[Problem set]:
1 - Name every person the article on San Diego's pension crisis mentions by name.
2 - According to the article on San Diego's pension crisis, which publication chose Dick Murphy as one of the three worst mayors in America?
3 - Continue the article on San Diego's pension crisis from the last sentence shown.

[Extract]:

++++++++++

San Diego, the GOP, and Faith-Based Economics: Why We Ought Not Let the GOP “Reform” Social Security.
While the Bush Social Security plan continues to founder in the face of sober and responsible analysis, it is worth taking a moment to consider the fate of San Diego’s experience in ideologically driven investing – its billion dollar plus current pension-funding crisis.
This week, San Diego mayor Dick Murphy (a Republican ex-judge and empty suit) announced his resignation. Murphy, chosen last week as one of the three worst mayors in America by Time magazine, was re-elected with the help of the judiciary last November in spite of receiving several thousand fewer votes than write-in candidate Donna Frye, a Democratic city council member. But, while he shares with President Bush having judges to thank for his election, Dick Murphy differs from the Bush in that he faces an actual crisis in retirement funding – a collapsing employee pension system.

++++++++++

[Collected material]:
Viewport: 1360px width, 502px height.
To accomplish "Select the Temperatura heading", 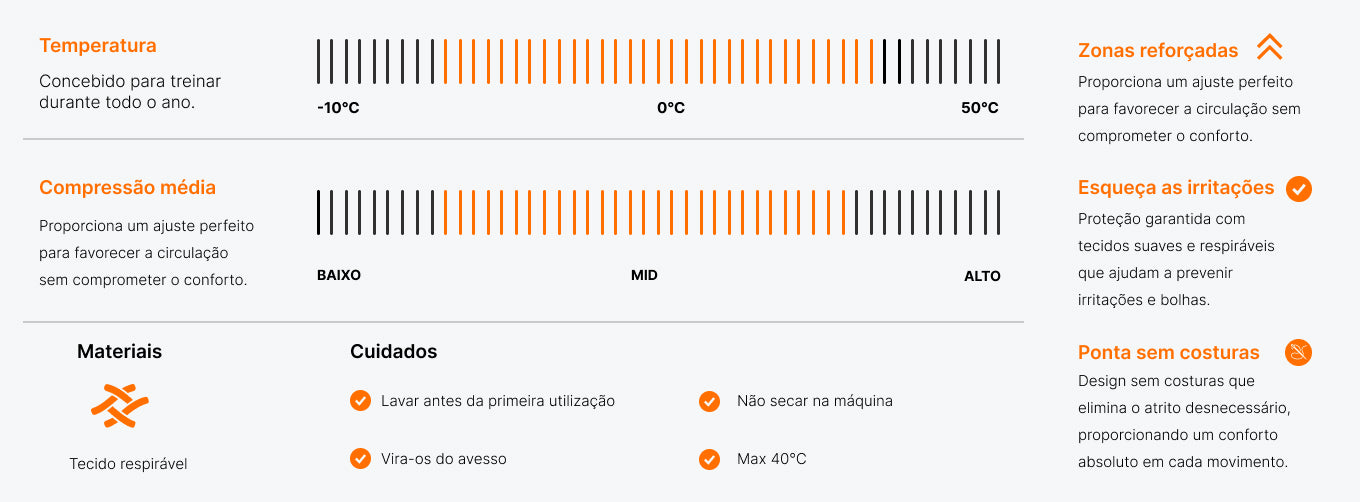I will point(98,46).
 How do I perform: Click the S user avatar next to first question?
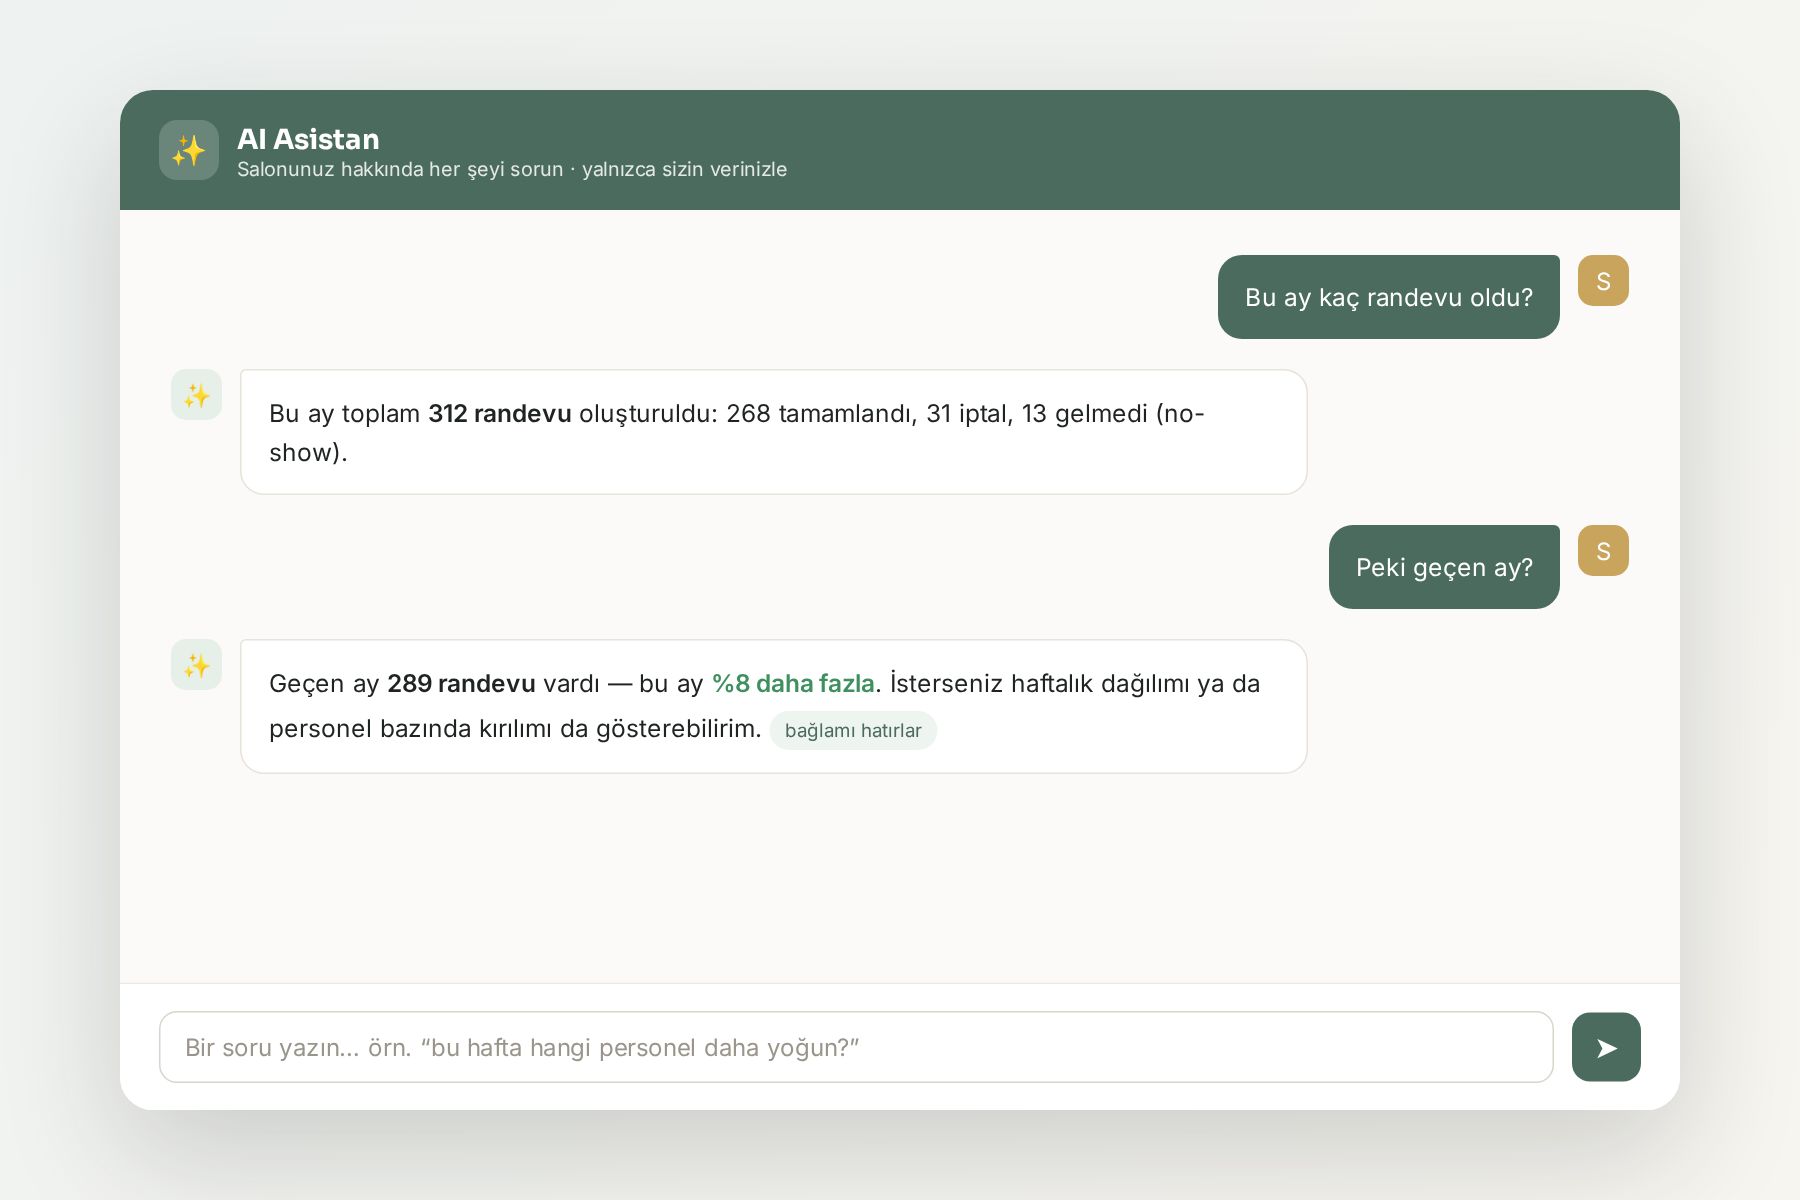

++++++++++

[Results for the exercise]:
1 - Dick Murphy, Donna Frye, Bush (President Bush)

2 - Time magazine

3 -
How did this happen, you ask? First (and most hilariously) because the City of San Diego decided that the mid-‘90s were the best time to show off their city to whole country. With high-tech businesses booming and housing costs climbing on the beautiful shores of the Pacific, San Diego wanted everyone to see the success story they had on their hands. And, given the rock-ribbed conservatism of the city fathers, attracting a family-friendly event like the 1996 Republican National Convention seemed like just the thing to focus all eyes on San Diego.
But putting on spectacles like the Republican National Convention costs money. And, as good Republicans, the municipal government had an almost limitless faith in the profitability of the markets. So, voila! The City of San Diego began underfunding their employees pension fund to pay for the RNC and invested the remaining money more aggressively, confident that the markets would more than make up for the shortfall. The stock market always overperforms everything else, right?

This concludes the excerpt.